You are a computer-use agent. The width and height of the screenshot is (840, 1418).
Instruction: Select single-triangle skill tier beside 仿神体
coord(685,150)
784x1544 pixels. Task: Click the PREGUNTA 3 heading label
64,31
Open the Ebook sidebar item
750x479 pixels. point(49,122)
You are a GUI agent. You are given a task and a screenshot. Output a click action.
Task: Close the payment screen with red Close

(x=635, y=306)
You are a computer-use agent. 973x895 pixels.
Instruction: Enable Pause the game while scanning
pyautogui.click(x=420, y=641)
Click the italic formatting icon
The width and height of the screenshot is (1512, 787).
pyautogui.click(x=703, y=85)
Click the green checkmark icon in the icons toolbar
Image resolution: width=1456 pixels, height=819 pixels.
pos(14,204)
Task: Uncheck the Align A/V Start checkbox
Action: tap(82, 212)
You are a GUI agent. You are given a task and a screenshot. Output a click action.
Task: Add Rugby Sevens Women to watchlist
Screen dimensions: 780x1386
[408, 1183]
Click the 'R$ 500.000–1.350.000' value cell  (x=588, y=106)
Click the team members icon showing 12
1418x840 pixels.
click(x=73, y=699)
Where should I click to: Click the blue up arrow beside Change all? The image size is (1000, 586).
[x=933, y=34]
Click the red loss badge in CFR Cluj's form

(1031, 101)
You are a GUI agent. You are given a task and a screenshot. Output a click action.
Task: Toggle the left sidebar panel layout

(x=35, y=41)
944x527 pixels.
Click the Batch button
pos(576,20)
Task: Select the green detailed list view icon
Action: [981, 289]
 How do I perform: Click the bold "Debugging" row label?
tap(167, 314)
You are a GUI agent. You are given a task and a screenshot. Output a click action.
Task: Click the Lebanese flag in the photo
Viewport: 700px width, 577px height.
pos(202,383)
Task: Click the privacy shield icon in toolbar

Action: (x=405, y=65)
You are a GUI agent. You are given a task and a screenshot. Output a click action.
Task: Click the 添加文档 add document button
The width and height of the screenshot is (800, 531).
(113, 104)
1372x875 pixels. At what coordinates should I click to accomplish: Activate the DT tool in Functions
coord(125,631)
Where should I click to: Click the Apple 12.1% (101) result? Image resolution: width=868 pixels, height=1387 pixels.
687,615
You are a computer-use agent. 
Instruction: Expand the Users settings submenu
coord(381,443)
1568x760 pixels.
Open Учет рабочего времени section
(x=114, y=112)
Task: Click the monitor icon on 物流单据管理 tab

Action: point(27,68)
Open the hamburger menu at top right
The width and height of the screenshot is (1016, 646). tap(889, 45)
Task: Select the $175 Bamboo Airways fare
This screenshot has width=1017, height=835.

───

REQUIRED TASK = Render as a Markdown table with the columns Row and Line every nonblank line in the records from the one containing "Open the hamburger menu at top right" through the end of the records, inclusive, numbering each row.

RESPONSE TO THIS TASK =
| Row | Line |
|---|---|
| 1 | Open the hamburger menu at top right |
| 2 | The width and height of the screenshot is (1016, 646). tap(889, 45) |
| 3 | Task: Select the $175 Bamboo Airways fare |
| 4 | This screenshot has width=1017, height=835. |